> _AVAILABLE RECORDS_

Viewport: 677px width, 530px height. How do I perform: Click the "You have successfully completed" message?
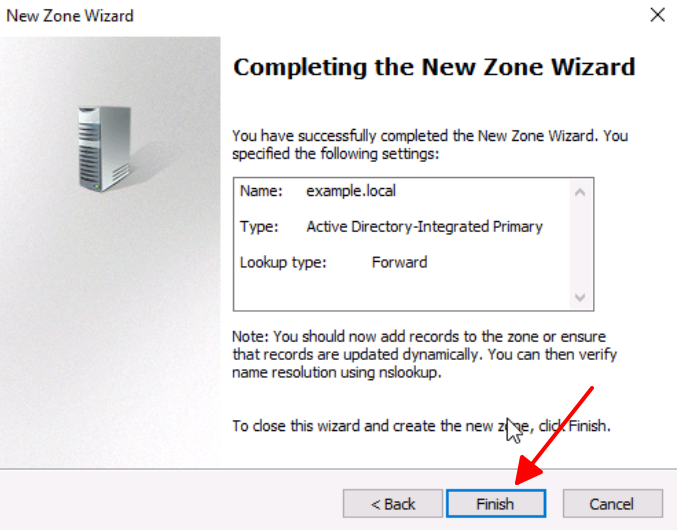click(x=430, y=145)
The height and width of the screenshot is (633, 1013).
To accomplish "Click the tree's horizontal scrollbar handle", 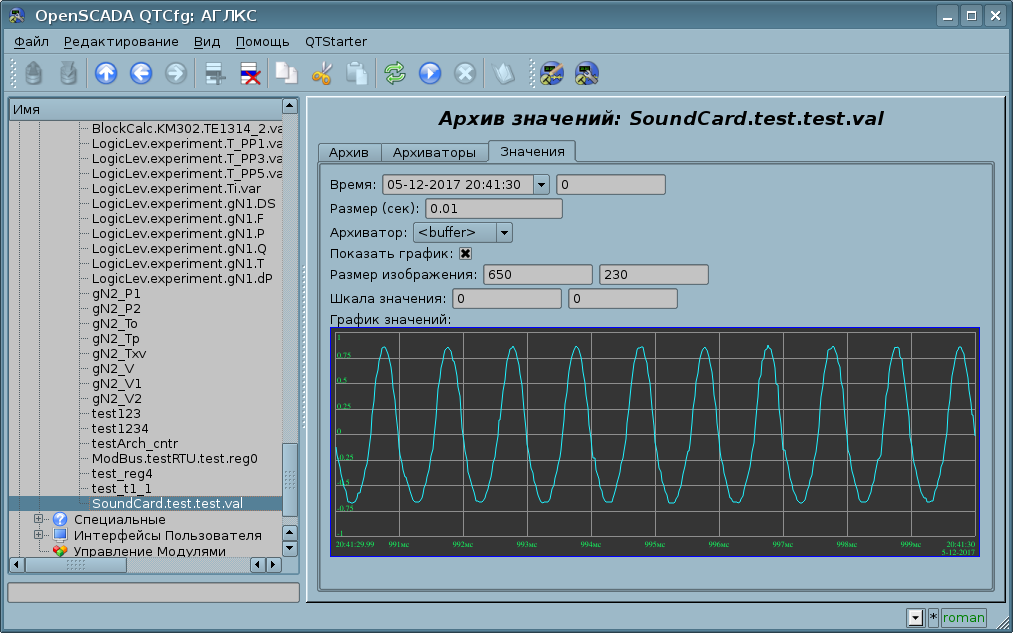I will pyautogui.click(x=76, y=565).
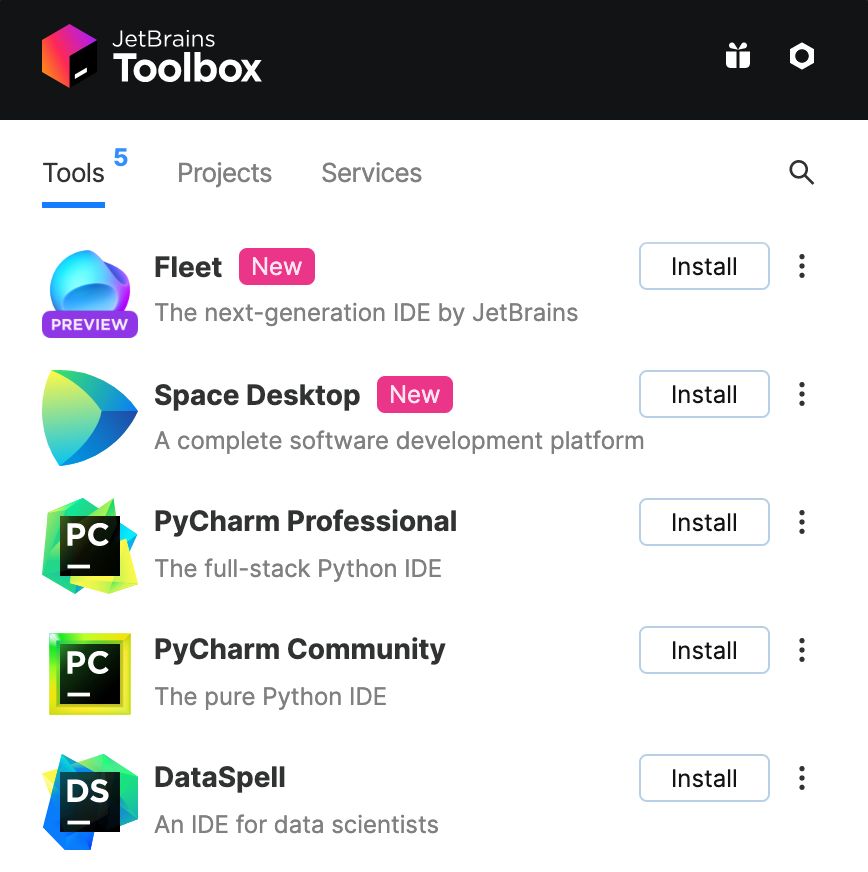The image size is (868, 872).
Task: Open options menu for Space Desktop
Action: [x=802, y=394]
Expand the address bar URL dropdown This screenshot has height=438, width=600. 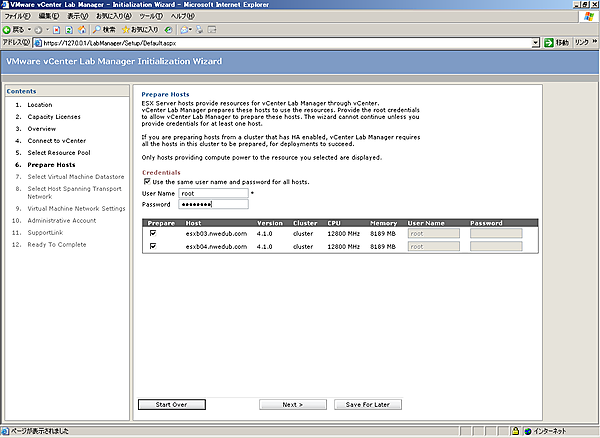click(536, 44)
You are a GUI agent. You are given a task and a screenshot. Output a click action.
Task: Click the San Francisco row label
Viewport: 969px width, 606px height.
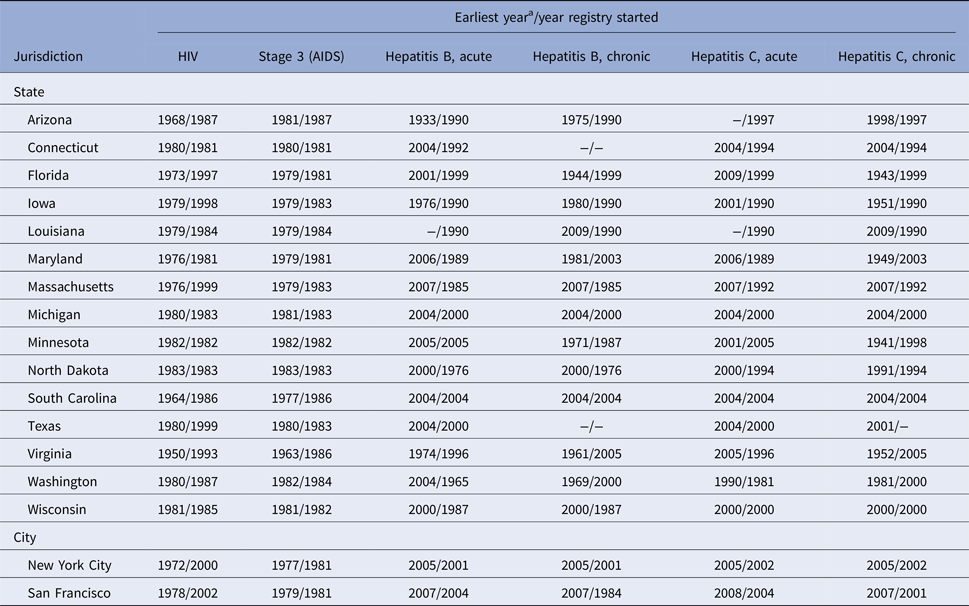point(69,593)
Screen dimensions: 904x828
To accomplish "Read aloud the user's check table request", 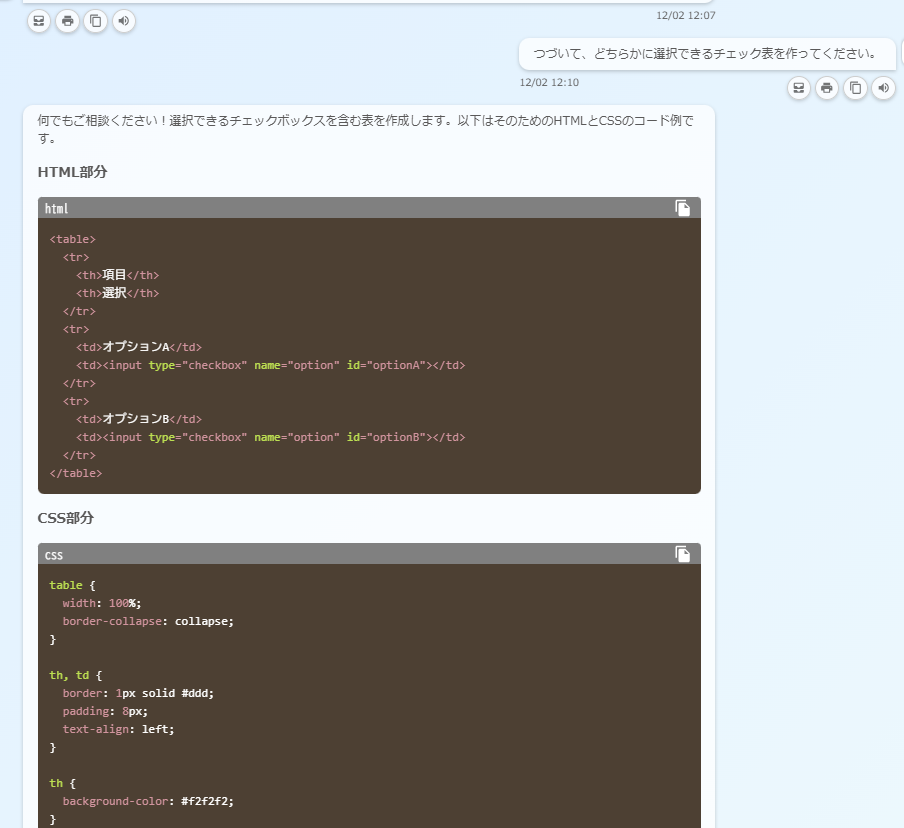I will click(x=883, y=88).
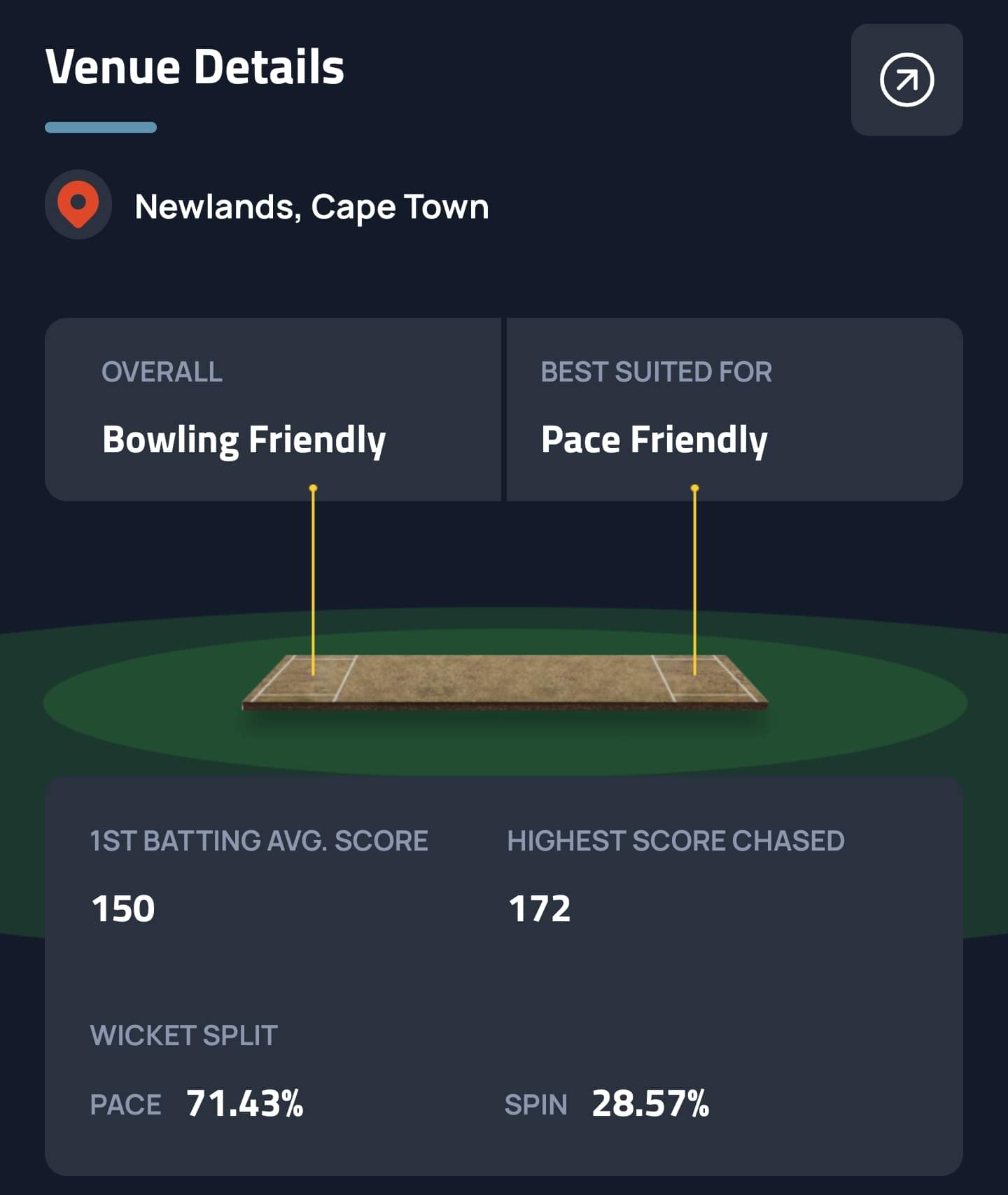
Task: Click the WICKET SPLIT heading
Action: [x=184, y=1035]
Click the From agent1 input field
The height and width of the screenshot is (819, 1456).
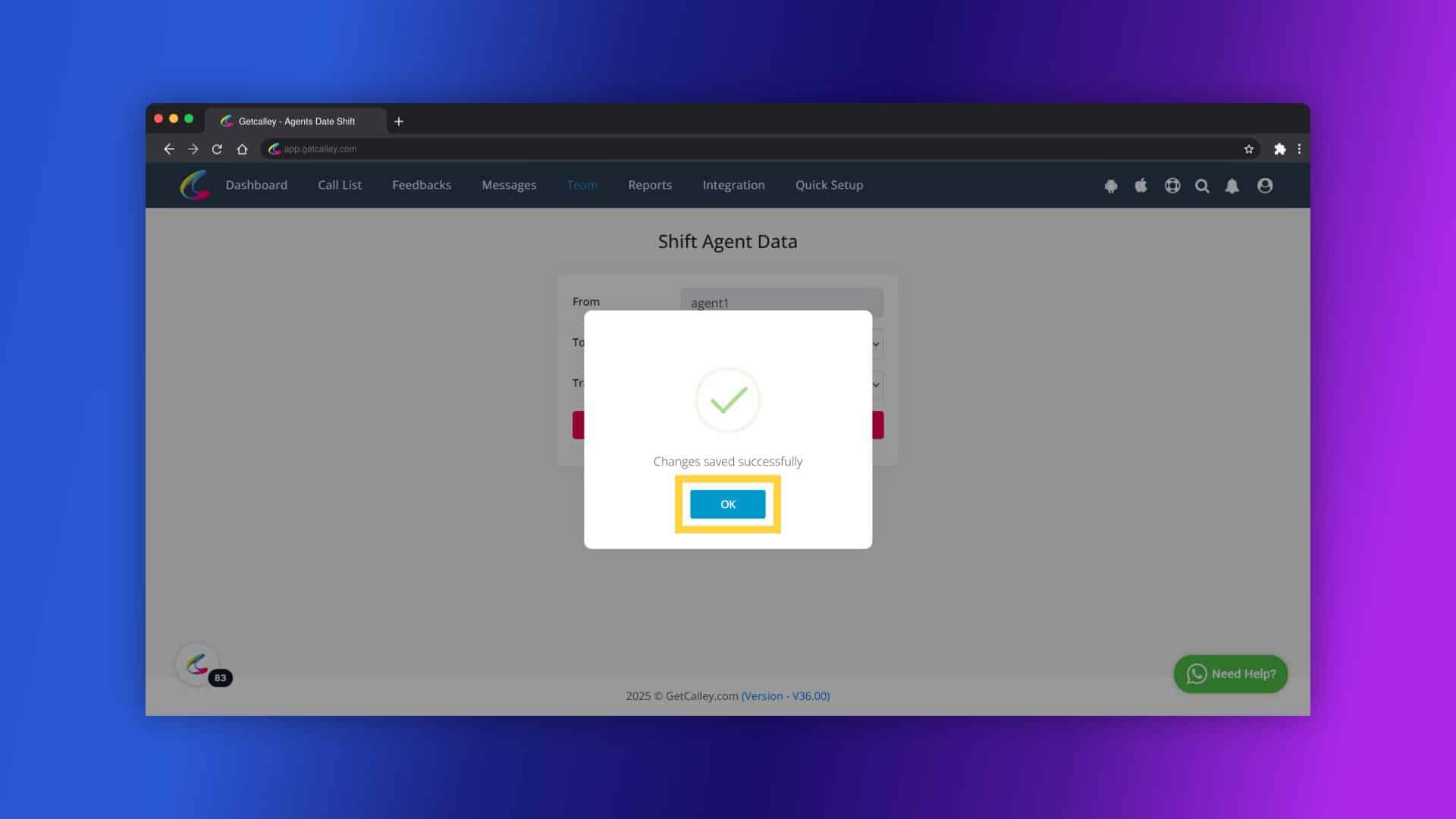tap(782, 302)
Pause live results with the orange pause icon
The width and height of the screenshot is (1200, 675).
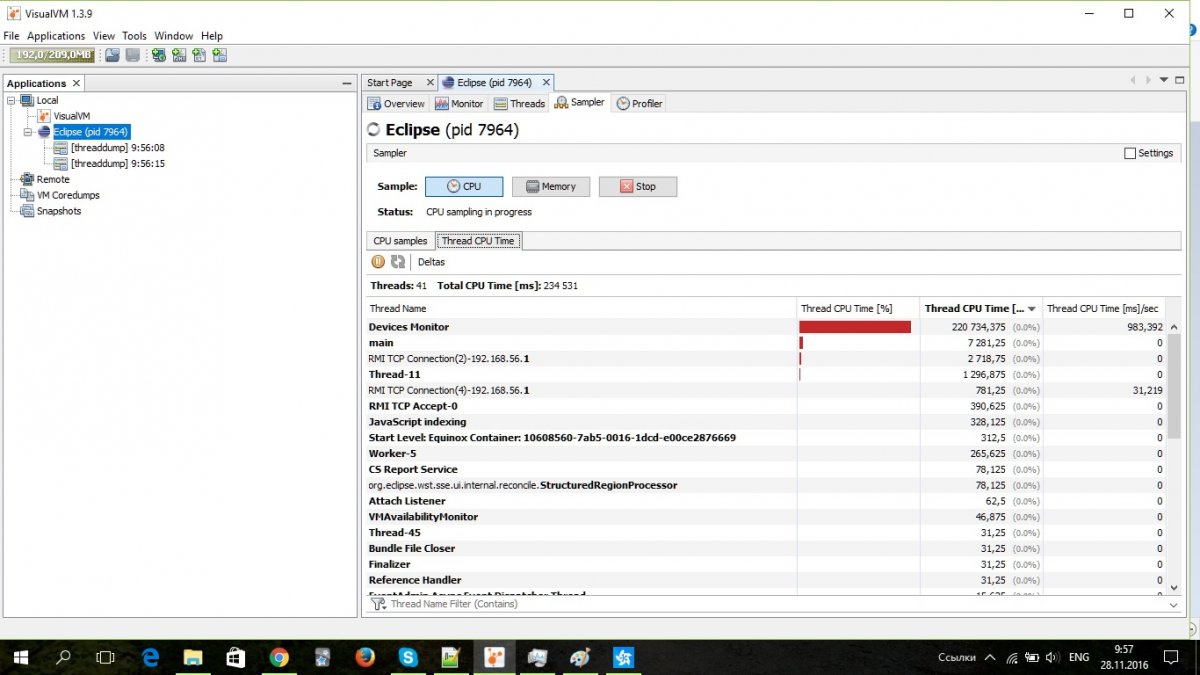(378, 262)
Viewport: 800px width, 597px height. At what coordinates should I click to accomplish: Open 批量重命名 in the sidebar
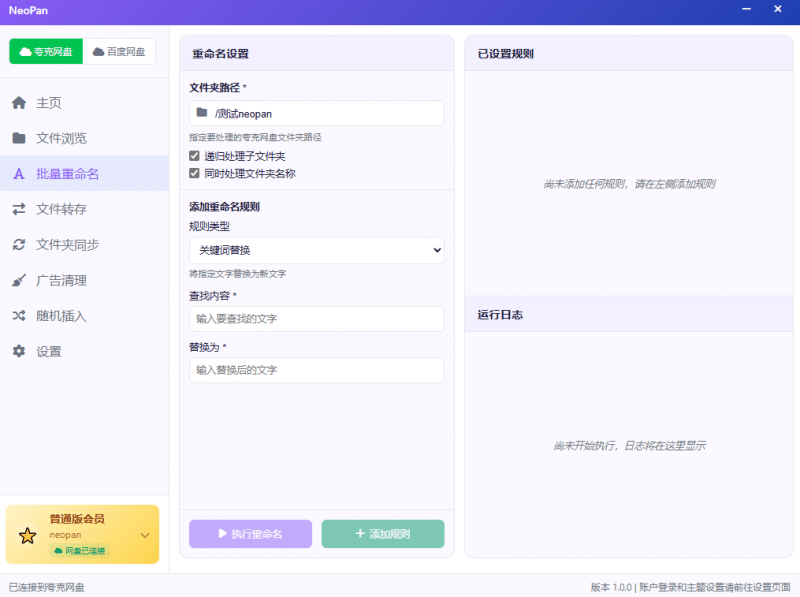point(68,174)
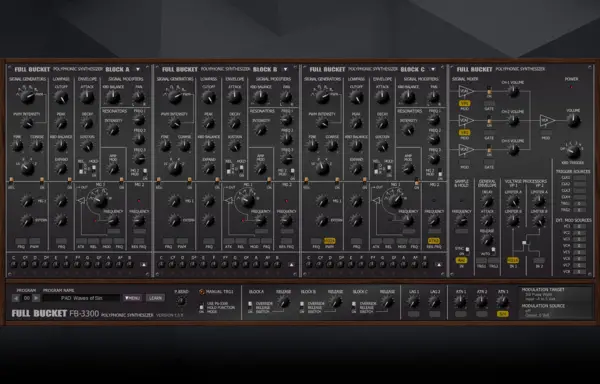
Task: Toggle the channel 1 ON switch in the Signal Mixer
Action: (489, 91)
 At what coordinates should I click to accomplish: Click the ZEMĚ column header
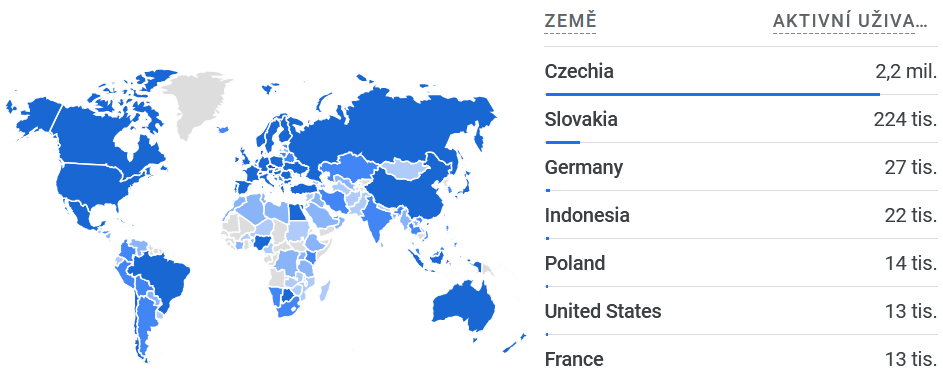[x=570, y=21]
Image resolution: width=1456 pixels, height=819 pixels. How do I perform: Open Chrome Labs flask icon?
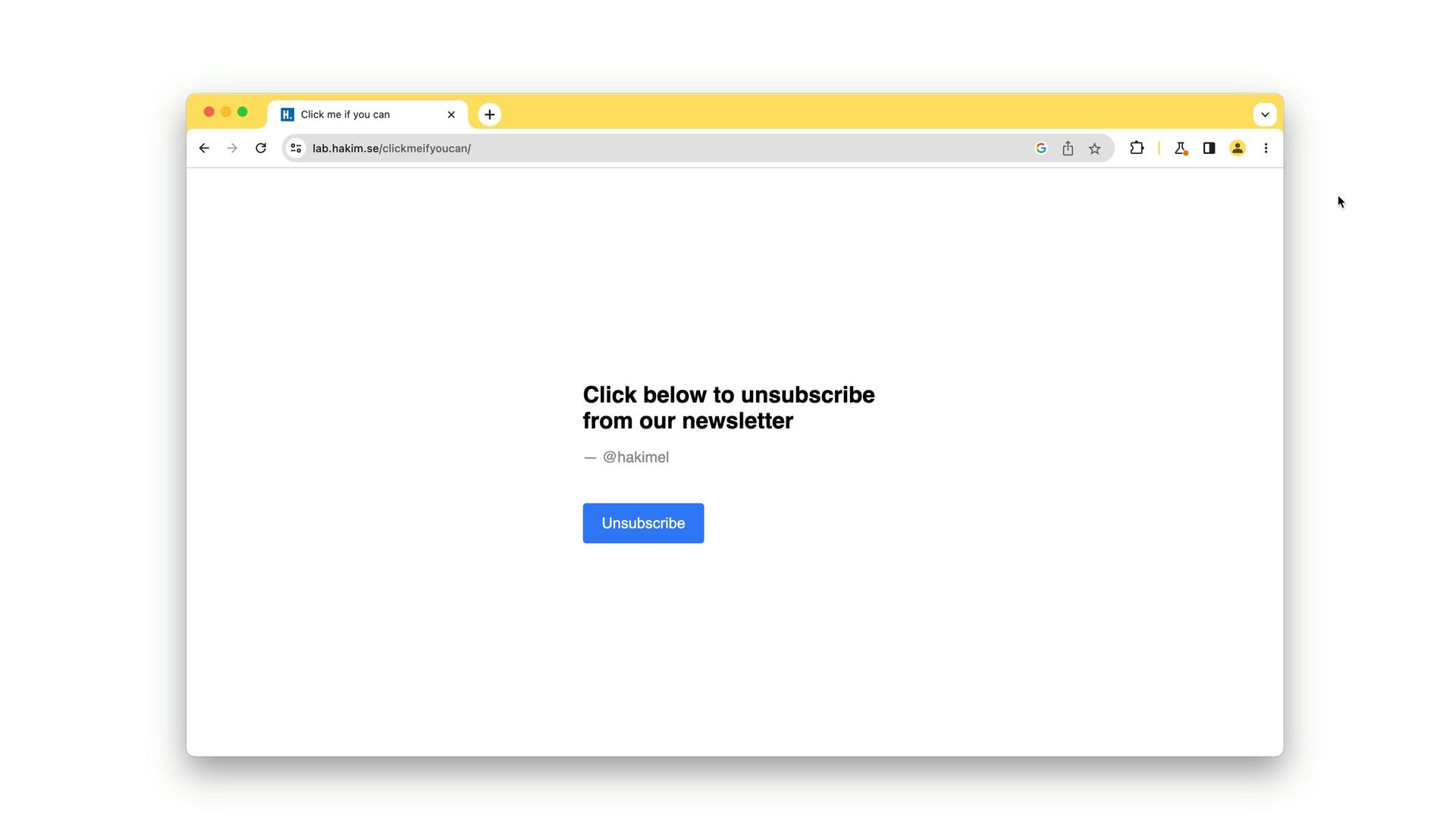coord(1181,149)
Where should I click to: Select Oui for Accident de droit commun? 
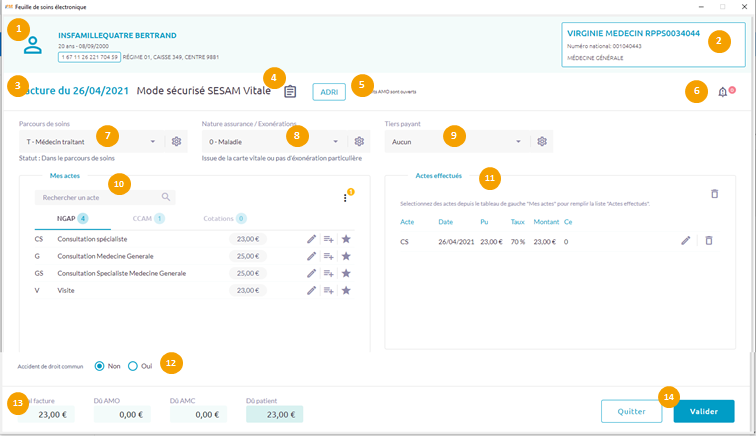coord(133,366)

> _ASSIGNMENT_
Print only the lines from the line that contains "Image resolution: width=1456" to the final line of the data, inclusive. Pictures stay out.

> _RESPONSE AREA_
Image resolution: width=1456 pixels, height=819 pixels. How do I perform: Open Chrome Labs flask icon?
coord(1181,149)
Where should I click to: Select Oui for Accident de droit commun? 
coord(133,366)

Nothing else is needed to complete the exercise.